**Your task:**
Could you repeat every record below exactly as written?

**Supplied records:**

● ● ● ● ● ● ●

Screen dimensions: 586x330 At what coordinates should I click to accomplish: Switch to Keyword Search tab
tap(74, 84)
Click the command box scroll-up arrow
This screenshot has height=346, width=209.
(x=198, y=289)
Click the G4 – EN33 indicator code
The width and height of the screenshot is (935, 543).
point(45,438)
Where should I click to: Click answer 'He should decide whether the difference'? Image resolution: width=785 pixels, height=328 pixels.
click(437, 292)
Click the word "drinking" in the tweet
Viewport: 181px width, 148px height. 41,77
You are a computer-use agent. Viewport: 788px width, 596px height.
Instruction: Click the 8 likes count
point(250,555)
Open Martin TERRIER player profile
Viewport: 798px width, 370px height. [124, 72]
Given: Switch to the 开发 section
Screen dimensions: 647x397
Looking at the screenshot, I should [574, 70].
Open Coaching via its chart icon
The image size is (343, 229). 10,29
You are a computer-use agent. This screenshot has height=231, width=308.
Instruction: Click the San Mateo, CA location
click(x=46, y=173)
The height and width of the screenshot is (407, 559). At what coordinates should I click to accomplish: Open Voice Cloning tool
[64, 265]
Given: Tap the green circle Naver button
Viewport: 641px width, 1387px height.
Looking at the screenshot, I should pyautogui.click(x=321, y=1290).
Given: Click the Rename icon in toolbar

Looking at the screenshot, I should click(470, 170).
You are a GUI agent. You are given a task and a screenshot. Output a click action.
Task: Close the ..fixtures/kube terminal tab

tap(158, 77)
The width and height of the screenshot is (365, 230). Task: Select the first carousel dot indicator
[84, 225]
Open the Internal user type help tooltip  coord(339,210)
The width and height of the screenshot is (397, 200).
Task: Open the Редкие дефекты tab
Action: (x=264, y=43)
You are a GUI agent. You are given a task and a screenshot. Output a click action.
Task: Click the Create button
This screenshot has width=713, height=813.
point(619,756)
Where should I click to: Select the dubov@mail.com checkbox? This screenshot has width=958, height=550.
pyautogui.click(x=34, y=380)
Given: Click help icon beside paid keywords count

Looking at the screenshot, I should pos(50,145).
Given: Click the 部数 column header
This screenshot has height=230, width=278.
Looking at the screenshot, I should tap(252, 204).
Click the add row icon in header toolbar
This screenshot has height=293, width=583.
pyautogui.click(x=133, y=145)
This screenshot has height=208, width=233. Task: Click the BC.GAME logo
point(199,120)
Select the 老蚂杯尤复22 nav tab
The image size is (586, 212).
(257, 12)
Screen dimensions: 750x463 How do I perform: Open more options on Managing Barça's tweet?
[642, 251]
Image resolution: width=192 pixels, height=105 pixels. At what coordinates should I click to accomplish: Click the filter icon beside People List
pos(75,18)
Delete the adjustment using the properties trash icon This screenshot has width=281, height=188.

● ● ● ● ● ● ●

**Task response:**
Screen dimensions: 586x330 At what coordinates should I click to accomplish: Switch to Keyword Search tab
tap(74, 84)
Click the command box scroll-up arrow
This screenshot has height=346, width=209.
(x=198, y=289)
Click the G4 – EN33 indicator code
The width and height of the screenshot is (935, 543).
point(45,438)
Where should I click to: Click answer 'He should decide whether the difference'? Image resolution: width=785 pixels, height=328 pixels.
click(437, 292)
Click the word "drinking" in the tweet
Viewport: 181px width, 148px height. 41,77
You are a computer-use agent. Viewport: 788px width, 596px height.
Instruction: Click the 8 likes count
point(250,555)
Open Martin TERRIER player profile
Viewport: 798px width, 370px height. [124, 72]
Given: Switch to the 开发 section
Screen dimensions: 647x397
Looking at the screenshot, I should [574, 70].
Open Coaching via its chart icon
The image size is (343, 229). 10,29
You are a computer-use agent. This screenshot has height=231, width=308.
Instruction: Click the San Mateo, CA location
click(x=46, y=173)
The height and width of the screenshot is (407, 559). At what coordinates should I click to accomplish: Open Voice Cloning tool
[64, 265]
Given: Tap the green circle Naver button
Viewport: 641px width, 1387px height.
Looking at the screenshot, I should pyautogui.click(x=321, y=1290).
Given: Click the Rename icon in toolbar

Looking at the screenshot, I should click(470, 170).
You are a GUI agent. You are given a task and a screenshot. Output a click action.
Task: Close the ..fixtures/kube terminal tab

tap(158, 77)
The width and height of the screenshot is (365, 230). Task: Select the first carousel dot indicator
[84, 225]
Open the Internal user type help tooltip  coord(339,210)
The width and height of the screenshot is (397, 200).
Task: Open the Редкие дефекты tab
Action: (x=264, y=43)
You are a GUI agent. You are given a task and a screenshot. Output a click action.
Task: Click the Create button
This screenshot has width=713, height=813.
point(619,756)
Where should I click to: Select the dubov@mail.com checkbox? This screenshot has width=958, height=550.
pyautogui.click(x=34, y=380)
Given: Click help icon beside paid keywords count

Looking at the screenshot, I should pos(50,145).
Given: Click the 部数 column header
This screenshot has height=230, width=278.
Looking at the screenshot, I should tap(252, 204).
Click the add row icon in header toolbar
This screenshot has height=293, width=583.
pyautogui.click(x=133, y=145)
This screenshot has height=208, width=233. Task: Click the BC.GAME logo
point(199,120)
Select the 老蚂杯尤复22 nav tab
The image size is (586, 212).
(257, 12)
Screen dimensions: 750x463 How do I perform: Open more options on Managing Barça's tweet?
[642, 251]
Image resolution: width=192 pixels, height=105 pixels. At what coordinates should I click to accomplish: Click the filter icon beside People List
pos(75,18)
Delete the adjustment using the properties trash icon This screenshot has width=281, height=188.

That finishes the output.